Elgin area comes through for slain vet’s family
By Dave Gathman email@example.com October 6, 2011 7:18PM
Richard Gibbons’ children Heather, Richard and Melissa stand in a downtown Elgin alley near where he was injured on Aug. 11. Gibbons died after someone threw a fire extinguisher on him from atop a parking deck. | File~Sun-Times Media
Updated: November 16, 2011 10:16AM
ELGIN — After The Courier-News ran a story explaining how a homeless Vietnam-era veteran had been slain in downtown Elgin and his family remained $1,100 short of what they needed to cremate his body and hold a memorial service, so many concerned people and organizations stepped forward that the family now has more than enough money to handle the funeral expenses.
But they are going forward anyway with a fundraiser planned at 5 p.m. today at the Cheeseburger in Paradise restaurant in Algonquin Commons shopping center along Randall Road in Algonquin.
Family members now say they will direct the money raised to three groups that help homeless people such as their father.
Richard Gibbons, a 60-year-old carpenter who served in the Army in Germany during the Vietnam War, was spending most of his time living on the streets and in shelters as a homeless alcoholic when he was killed. Elgin police say that on Aug. 10, a Chicago man with a criminal record apparently began teasing him from the top floor of the five-story-tall Fulton Street Parking Deck as Gibbons was trying to sleep in an alley below. The Chicago man then allegedly threw a fire extinguisher from the rooftop, inflicting severe abdominal injuries on Gibbons. He died on Sept. 4; the Chicago man, Yancarlo Garcia, was charged with first-degree murder.
When The Courier-News published its profile of Gibbons Sept. 25, his two daughters and son, and the daughters’ mother, said they had raised only $600 of the $1,700 they would need to put their father to rest as he wished — by being cremated.
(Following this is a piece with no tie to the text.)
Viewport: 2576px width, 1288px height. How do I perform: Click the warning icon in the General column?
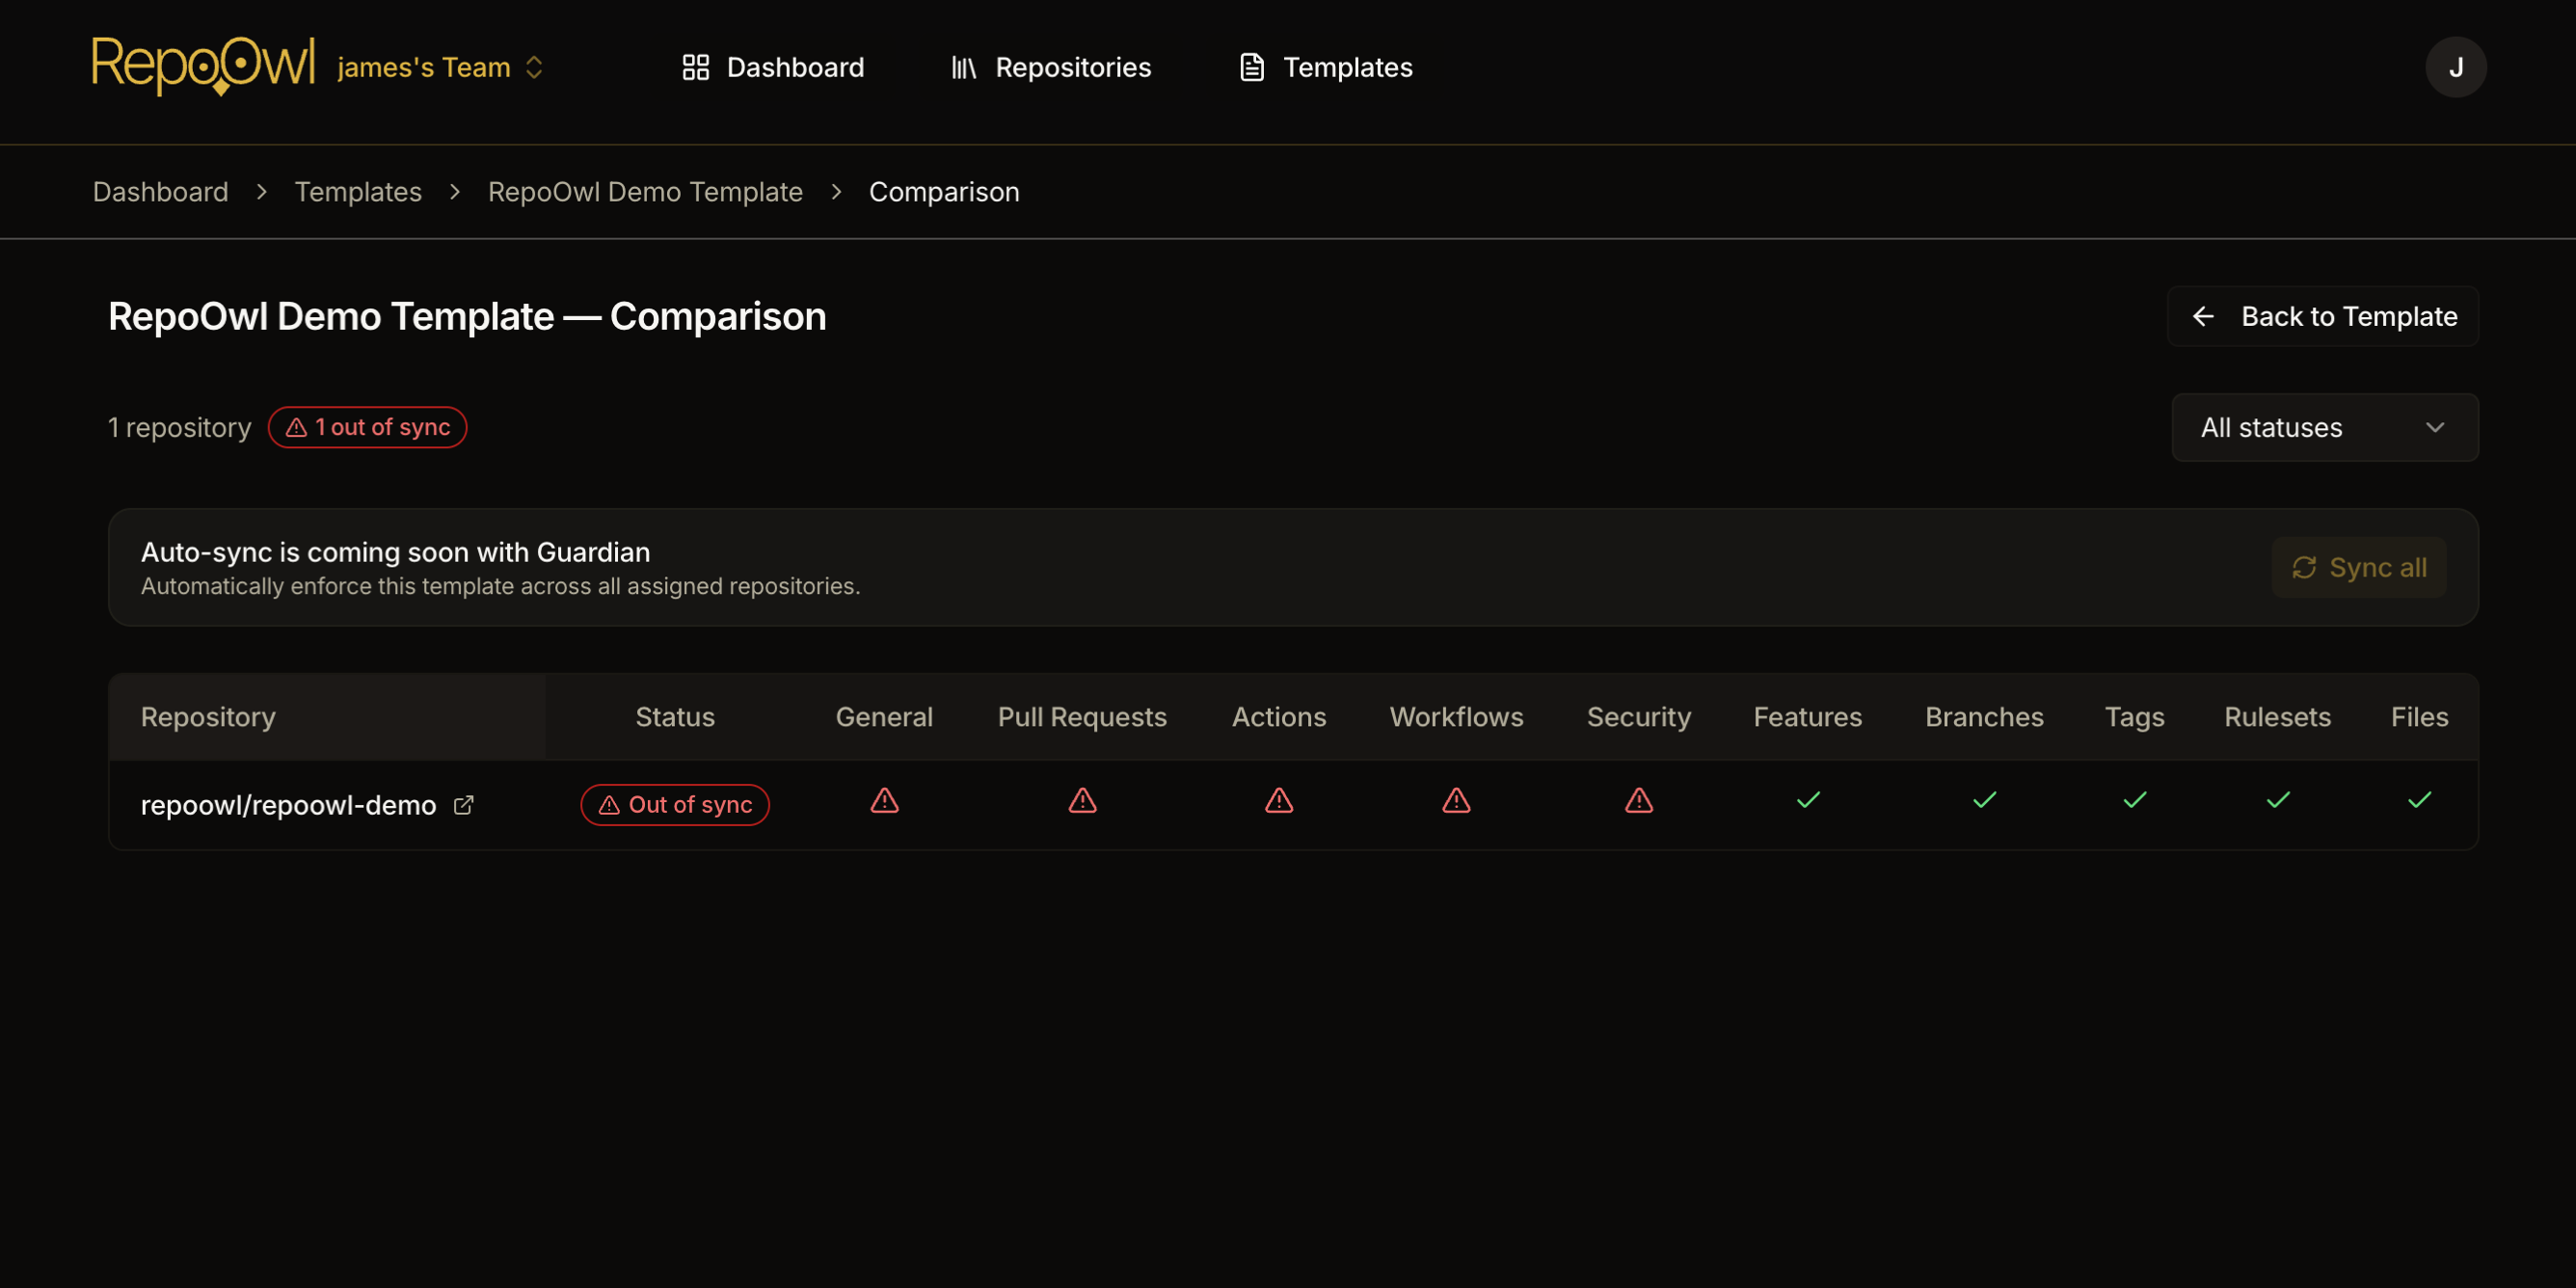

The Elgin Township Board voted to devote $500 of taxpayer money to pay for the body to be cremated at Laird Funeral Home in Elgin. The township often provides this service to destitute township residents who die without means for a funeral. Gibbons’ daughter Melissa said that after this money arrived and the family turned over $600 donated earlier by the Street Outreach project in which their father had participated during his good times, the funeral home went ahead and cremated the body.
The Carpentersville-based International Order of Oddfellows Century Lodge 492 voted to donate $1,100.
Member Ron Mabe said he made a pitch to do that at the group’s last meeting, and members present agreed unanimously, “because that is what Oddfellows do. Our creed is to educate the orphans and to bury the dead. We believe that if each man does his part, we can better our communities one man at a time.”
Mabe said he plans to give the $1,100 to the Gibbons family at tonight’s fundraiser.
Also in Carpentersville, Jerry Christopherson mentioned the family’s plight to members of the Patriot Committee of Dundee Township, which has organized “Healing Fields” and “welcome home” ceremonies for veterans of new wars and old. Christopherson said he would give the family $500, and the committee’s other members then pledged $411 — bringing the committee’s donation to $911 in commemoration of the Sept. 11, 2001, victims.
Now that the cremation costs have been covered, Christopherson said, he will go to the fundraiser and present the family with checks made out in honor of Richard Gibbons to the Wayside Center and the Elgin PADS (Public Action to Deliver Shelter).
Elgin mortician Gary Durante of Alternative Horizons Funeral and Cremation Service offered to arrange cremation and services for Gibbons for free. But the offer arrived after Laird already had finished the cremation.
“We’re just really touched by everybody’s generosity,” Melissa Gibbons said Thursday. “What we raise at Cheeseburger in Paradise Friday will be divided among the Wayside Center, the Elgin Soup Kettle and Street Outreach.”
Melissa Gibbons said tonight’s fundraiser will begin at 5 and continue through the evening with free food, karaoke singing and raffling off of 23 donated prizes, including an iPad.
She said her family hopes to hold a memorial service soon, possibly at one of the area’s veterans halls. “We will announce the memorial plans publicly as a way of saying thank you to all those who have donated,” she said.
Melissa said she and her siblings have yet to decide what to do with their father’s ashes. “We may divide them among the three of us. Or we may decide to spread the ashes somewhere because our father was a free spirit in life.”
Christopherson said that at the fundraiser, the Patriot Committee also will present the family with one of the flags flown in its Healing Field project, along with a replica Army dogtag bearing Richard Gibbons’ name.
Christopherson said he personally related to the story of the slain, homeless vet because he served in the Army at about the same time, also in Germany, and he also experienced the lack of respect that many antiwar people directed at soldiers in the contentious Vietnam days.
“Nowadays, people support our troops. But when I came back from Germany, my commanding officer suggested I fly in civilian clothes to avoid being abused,” Christopherson said. “When I read the news story, it got my attention that something like this could happen to another veteran.”